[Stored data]
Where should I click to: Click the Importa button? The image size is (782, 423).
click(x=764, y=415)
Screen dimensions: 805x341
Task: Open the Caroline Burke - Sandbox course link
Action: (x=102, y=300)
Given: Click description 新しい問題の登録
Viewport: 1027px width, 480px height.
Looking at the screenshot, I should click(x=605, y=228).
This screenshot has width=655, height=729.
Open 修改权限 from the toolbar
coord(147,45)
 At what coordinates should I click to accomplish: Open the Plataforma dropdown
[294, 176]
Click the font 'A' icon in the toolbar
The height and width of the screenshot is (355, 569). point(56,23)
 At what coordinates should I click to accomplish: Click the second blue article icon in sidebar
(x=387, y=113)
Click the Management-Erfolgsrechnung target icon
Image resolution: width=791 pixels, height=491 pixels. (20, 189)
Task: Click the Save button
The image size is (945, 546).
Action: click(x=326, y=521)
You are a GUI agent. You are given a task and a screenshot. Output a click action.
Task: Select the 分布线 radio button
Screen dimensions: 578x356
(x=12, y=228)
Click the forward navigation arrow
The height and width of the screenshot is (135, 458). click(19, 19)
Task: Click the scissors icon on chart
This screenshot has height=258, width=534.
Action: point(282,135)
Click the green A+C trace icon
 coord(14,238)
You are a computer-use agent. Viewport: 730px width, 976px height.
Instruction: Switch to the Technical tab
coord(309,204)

• **WHAT YOU NEED TO DO**: What you copy out must be exactly the lines from the line containing "Screen dimensions: 578x356" through the end of the records.

• **ANSWER SPACE**:
Screen dimensions: 578x356
(x=12, y=228)
Click the forward navigation arrow
The height and width of the screenshot is (135, 458). click(19, 19)
Task: Click the scissors icon on chart
This screenshot has height=258, width=534.
Action: point(282,135)
Click the green A+C trace icon
 coord(14,238)
You are a computer-use agent. Viewport: 730px width, 976px height.
Instruction: Switch to the Technical tab
coord(309,204)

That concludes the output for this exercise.